As the son of an immigrant — his father came to the United States from Scotland at age 4 — Walter Gallacher knows newcomers arrive with more than their luggage and dreams.
So Gallacher, a Glenwood Springs man who retired four years ago from his job as director of marketing for Colorado Mountain College, proposed the idea of recording immigrants’ stories and airing them on KDNK, a public radio station in Carbondale. The stories also are posted online at .
“One thing that troubled me in particular was the pejorative associated with ‘immigrant,’ ” Gallacher said.
“The word ‘illegal’ is a terrible way to identify them. We wanted to remind the community that we all are immigrants. Everyone, once, was called names.”
So Gallacher seeks out immigrants from Aspen to Parachute, bringing his portable recording studio — a laptop computer and a digital recording program. Then he spends 30 minutes to 2 hours listening and asking questions.
His subjects range from El Salvador native Ana Ariza, who was 5 when war tore apart her home country, to Klaus Obermeyer, the German who came to the U.S. in 1947 and created an international ski clothing empire.
Among the more extraordinary stories is a multiple-part interview with Chechen immigrant Ilias Satouev, who now works for the nonprofit Mountain Valley Development Services in Edwards. In Chechnya, his impetuous younger brother leapt at the chance to fight for his country when the Russians revived an aggressive Chechen genocide program in 1994.

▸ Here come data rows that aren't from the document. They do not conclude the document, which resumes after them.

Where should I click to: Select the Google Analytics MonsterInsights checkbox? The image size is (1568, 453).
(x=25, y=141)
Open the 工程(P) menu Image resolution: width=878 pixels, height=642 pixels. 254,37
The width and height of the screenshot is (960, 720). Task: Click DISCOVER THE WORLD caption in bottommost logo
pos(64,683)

Satouev, who spent five years as a college student in Siberia, was just as passionately anti-war. After his brother ran away in late 1994, Satouev began searching for him.
He found his brother, suffering from injuries that later required nine operations, in May 1995, and contrived a rescue that included two trips through the war zone and some adroit conversation with Russian guards.

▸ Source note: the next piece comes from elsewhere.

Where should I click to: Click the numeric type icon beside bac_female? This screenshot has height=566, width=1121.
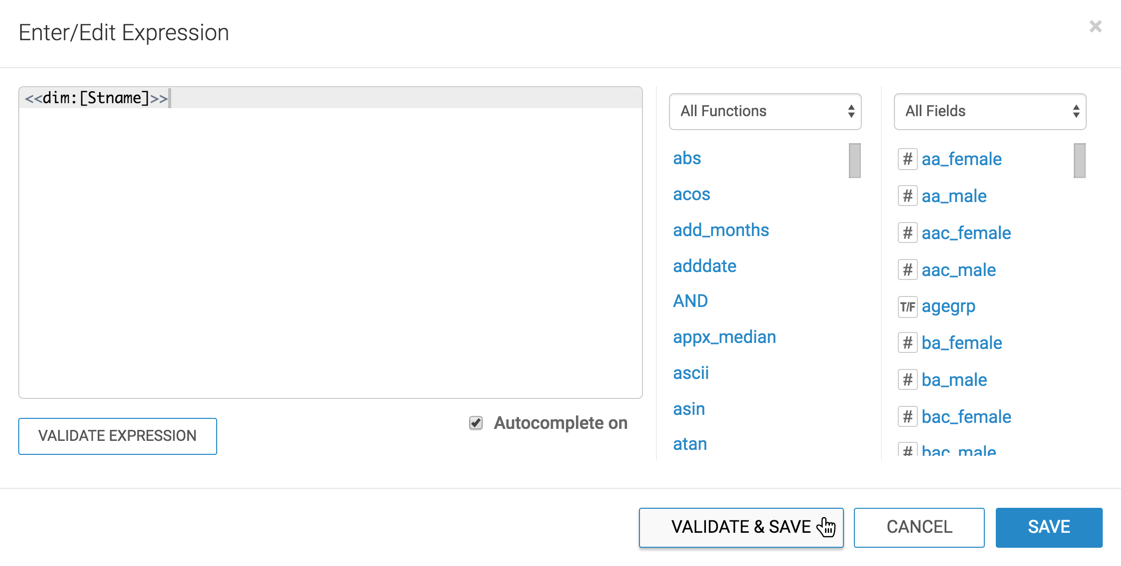pos(907,417)
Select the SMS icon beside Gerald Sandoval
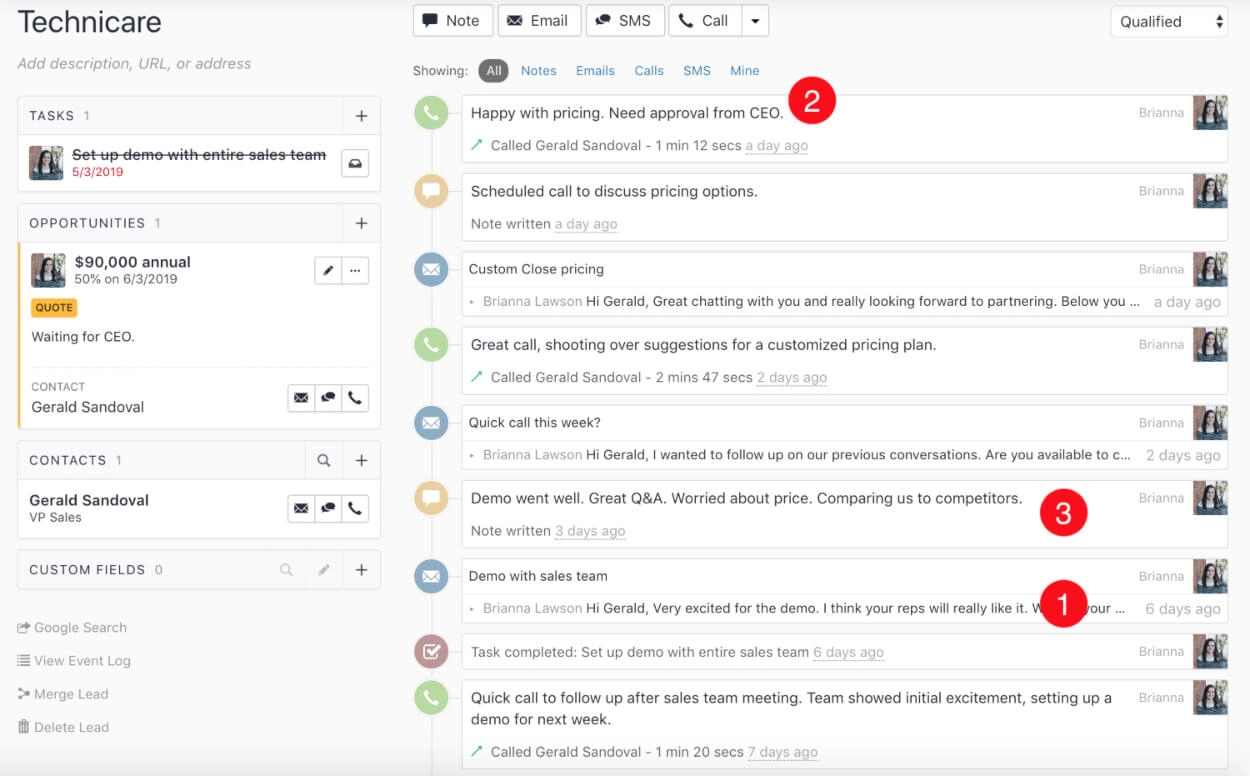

Satouev immigrated to the U.S. a year later, where he revived a tenuous friendship with Don Kaufman, a Glenwood Springs man he briefly met in Moscow in 1991. Kaufman, a newly minted lawyer, secured amnesty for Satouev, only days after U.S. State Department staff witnessed 20 Chechen men — all unsuccessful amnesty applicants — fatally machine- gunned by Russian soldiers.
“All these folks are heroes,” Gallacher said. He has produced more than 80 “Immigrant Stories” interviews to date.
“And Ilias in particular. There’s another part to his story: He went back to Chechnya to rescue his mother and his wounded brother. You hear their stories, and it gives people pause. What it’s done for people in the community — and it’s what we hoped the project would do — is have people see their neighbors in a different way. You see Ilias in the grocery store, and it makes you wonder what the story is of each of the other people you see there.”